Thursday, January 6, 2011

I'll have a blue post-Christmas

          It took me a few days to pinpoint it, but I realized this past week or two that I have a good case of the post-Christmas blues (not to mention a lovely headcold). For me, there are no two more depressing times of year than the beginning of fall and the end of the holidays. I may identify with the New England approach to life, but I have never been the type who looks forward to the first snowfall of the season and I am certainly not clicking my heels by the end of February when I am so vitamin D deprived that I can't see straight. That's what my "Happylite" is for. (The boyfriend makes fun of the name when I reference it, but that is its actual name!)

          Why do we as a culture need Christmas? Even the non-religious can appreciate its beauty. It can't only be nostalgia. No one seems to need Easter nearly as much. It all must have to do with our primitive fears of dark and threatening weather and a desire to fill an otherwise cold and isolated time with light and closeness. I wish I could say that these are all irrelevant primitive fears, but even in this age of technology, travel is greatly compromised by snow and ice. The aspect that has changed only adds to my sense of disappointment when the holiday is over. The commercialism that adds to the frenetic pace of December only makes me feel as though I have been running around too much to appreciate the season.
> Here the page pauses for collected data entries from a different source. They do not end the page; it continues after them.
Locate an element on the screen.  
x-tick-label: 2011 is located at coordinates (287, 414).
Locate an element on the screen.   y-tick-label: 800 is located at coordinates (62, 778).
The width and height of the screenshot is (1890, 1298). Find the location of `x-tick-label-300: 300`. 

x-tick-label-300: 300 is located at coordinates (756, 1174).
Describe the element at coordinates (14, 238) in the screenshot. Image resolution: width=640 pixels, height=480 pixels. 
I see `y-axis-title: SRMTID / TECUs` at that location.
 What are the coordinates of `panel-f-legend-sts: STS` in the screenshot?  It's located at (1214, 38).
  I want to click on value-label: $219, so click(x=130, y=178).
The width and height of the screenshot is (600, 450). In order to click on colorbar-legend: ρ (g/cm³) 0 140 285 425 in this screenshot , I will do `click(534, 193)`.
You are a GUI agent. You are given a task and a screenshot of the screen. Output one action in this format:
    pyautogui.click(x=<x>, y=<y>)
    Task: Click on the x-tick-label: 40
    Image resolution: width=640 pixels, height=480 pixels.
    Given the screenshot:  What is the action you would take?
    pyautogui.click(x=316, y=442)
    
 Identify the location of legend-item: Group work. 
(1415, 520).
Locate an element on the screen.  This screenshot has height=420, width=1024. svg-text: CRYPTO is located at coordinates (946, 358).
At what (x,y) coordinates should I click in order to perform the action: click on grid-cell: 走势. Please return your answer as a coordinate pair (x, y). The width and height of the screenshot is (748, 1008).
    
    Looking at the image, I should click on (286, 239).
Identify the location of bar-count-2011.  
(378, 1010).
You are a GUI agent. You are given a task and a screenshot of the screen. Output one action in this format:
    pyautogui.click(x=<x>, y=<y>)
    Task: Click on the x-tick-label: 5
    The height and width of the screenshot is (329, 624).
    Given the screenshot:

          As an adult, the end of Christmas and the New Year can be particularly devastating because of all the stress beforehand. When all the running around with auditions, the shopping, the gigs, the parties and the travel come to a slowdown, one wants time to take in that warm glow that we have created to comfort ourselves as we reach the winter solstice's longest nights of the year and the cold ahead of us. This year I did not get to sit with a cup of tea and stare at the tree we trimmed at my parents' house for nearly long enough before I had to practically fly out of the house the morning after Christmas in fear of the impending blizzard. I look around now that I finally have some time to stroll and appreciate some Christmas scenery and it has almost all been dismantled. When my friend from California moved here for grad school, it wasn't until her first May in Boston that she said: "Now I realize why there are so many songs about spring."